1. The protest is admissible.
2. According to Rule 13.1 PCT, the international patent application shall relate to one invention only or to a group of inventions so linked as to form a single inventive concept. If the ISA considers that the claims lack this unity, it is empowered, under Article 17(3)(a) PCT, to invite the applicant to pay additional fees.
3. Lack of unity may be directly evident a priori, ie. before the examination of the merits of the claims in comparison with the state of the art revealed by the search (cf. for example, decision W 6/90, OJ EPO 1991, 438). Alternatively, having regard to decision G 1/89 of the Enlarged Board of Appeal (OJ EPO 1991, 155), the ISA is also empowered to raise an objection a posteriori, ie. after having taken the prior art revealed by the search into closer consideration. This practice is laid down in the PCT Search Guidelines, Chapter VII, 9 (PCT Gazette 30/1992, 14025) which are the basis for a uniform practice of all international Searching Authorities. The Enlarged Board of Appeal indicated that such consideration represents only a provisional opinion on novelty and inventive step which is in no way binding upon the authority subsequently responsible for the substantive examination of the application (point 8.1 of the Reasons for the decision). In point 8.2 of the Reasons, the Enlarged Board mentioned that such invitation to pay additional fees should always be made "with a view to giving the Applicant fair treatment" and should only be made in clear cases.
4. On page 2 of the present application, it is stated: "The instant invention relates to isolated genes encoding proteins implicated in the pathogenicity of rice blast". In example 4, it is indeed shown that non- pathogenic mutant strains transformed by a plasmid containing anyone of the four claimed genes recovers pathogenicity. It can, thus, be concluded that all four claimed genes encode proteins which play a role in the same pathway: the pathogenic pathway. Accordingly, there is no lack of unity a priori.
5. There remains to be assessed whether there is lack of unity a posteriori ie. taking into account the state of the art. Prior art document (5): The Plant Cell, Vol. 5, pages 1575 to 1590 discloses the identification and characterisation of the gene MPG1 from the rice blast Magnaporthe grisea (the same organism as in the international application). It is stated on page 1576: "Null mutations at the MPG1 locus produce a reduced pathogenicity phenotype. The reduced pathogenicity phenotype is associated with reduced frequence of appressorium development", appressorium being one the steps in the pathogen cycle (patent application, page 1).
6. In light of this document, the problem underlying the present application could be seen as the provision of further genes encoding proteins implicated in pathogenicity.
7. Independent claims 1, 12, 23 and 32 provide different alternative solutions to said problem. The claimed genes have different primary structure and functions.

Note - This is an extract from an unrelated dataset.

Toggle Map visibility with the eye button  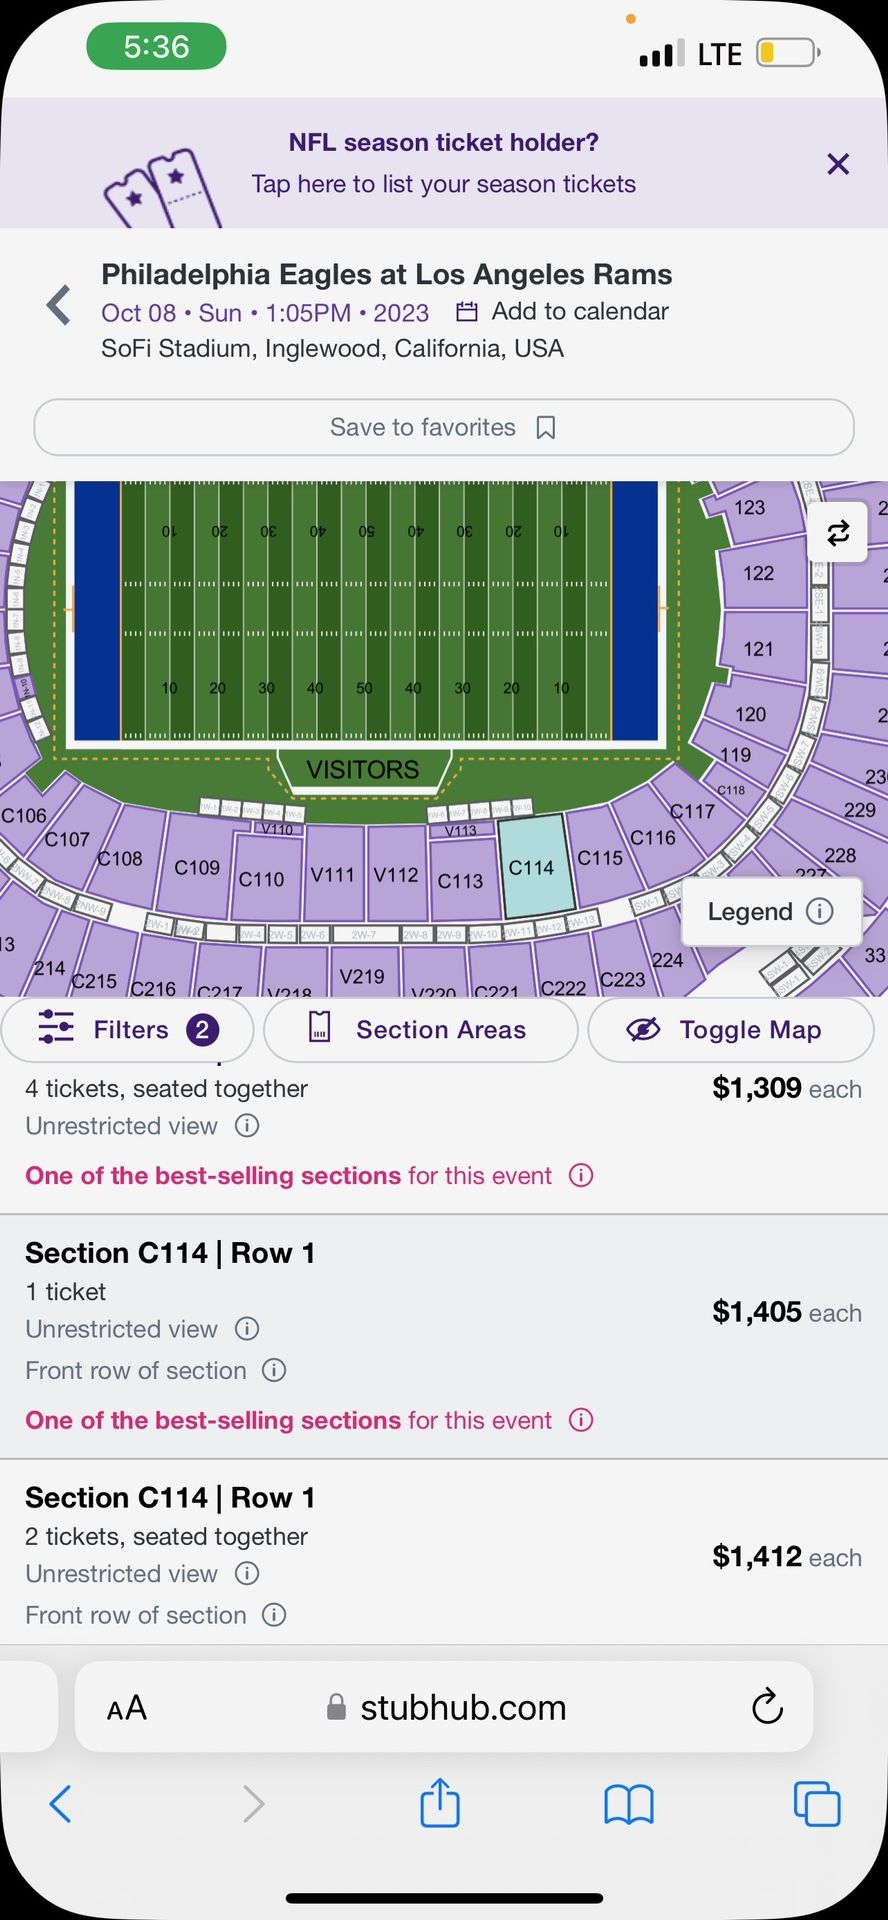point(731,1030)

They, thus, do not share a common technical feature, on this level and the board cannot recognize a "special" technical feature within the meaning of Rule 13.2 PCT, which would set them apart from the MPG1 gene described already in document (5). It has thus to be concluded that they do not form a single general inventive concept.

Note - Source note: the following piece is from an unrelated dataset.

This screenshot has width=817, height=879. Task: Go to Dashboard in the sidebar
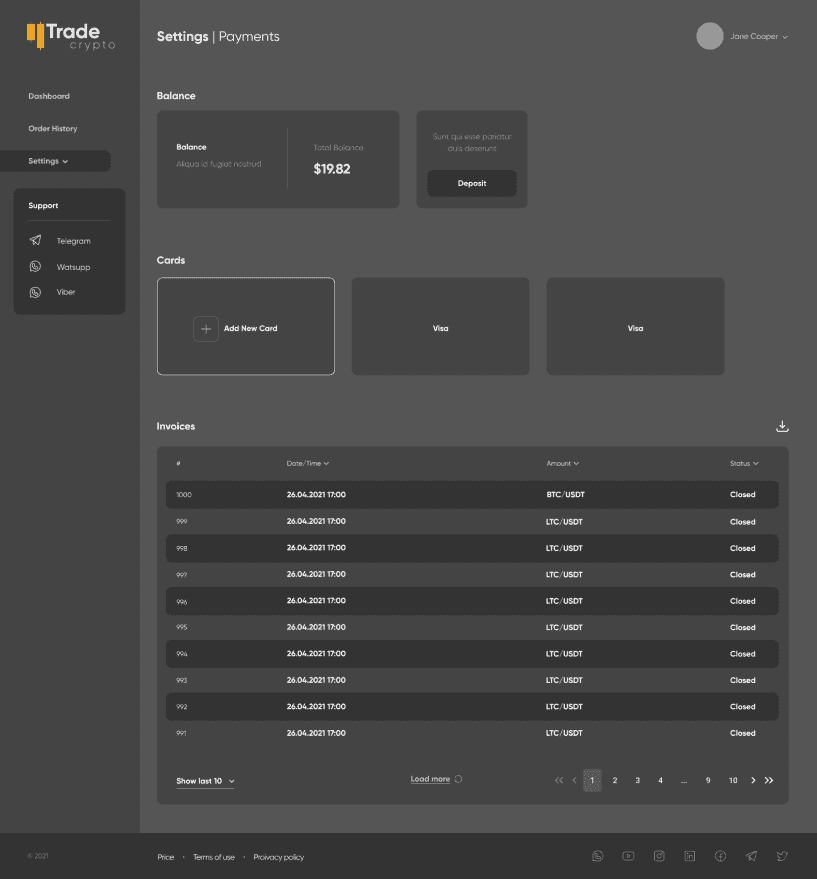(x=49, y=96)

8. As for the Applicant's argument (ii) that the inventions are all fungal infectivity targets and may be used to screen for compounds that will inhibit fungal infection, it could serve to justify unity a priori (see point 4, above). Yet, this is irrelevant to lack of unity a posteriori, since the MPG1 gene/protein can also be considered as a fungal infectivity target and since there is no evidence on file that it could not equally be used to screen for compounds that will inhibit fungal infection. The same reasoning applies with regard to arguments (iii) and (iv).
9. For the foregoing reasons, there is no special technical feature in the sense of Rule 13.2 PCT to link the groups 1 to 4 of inventions mentioned in paragraph above. Thus, the international application does not comply with the requirements of Rule 13.1 PCT and the invitation to pay the additional fees was justified.
ORDER
For these reasons, it is decided that:
The protest according to Rule 40.2(c) PCT is dismissed.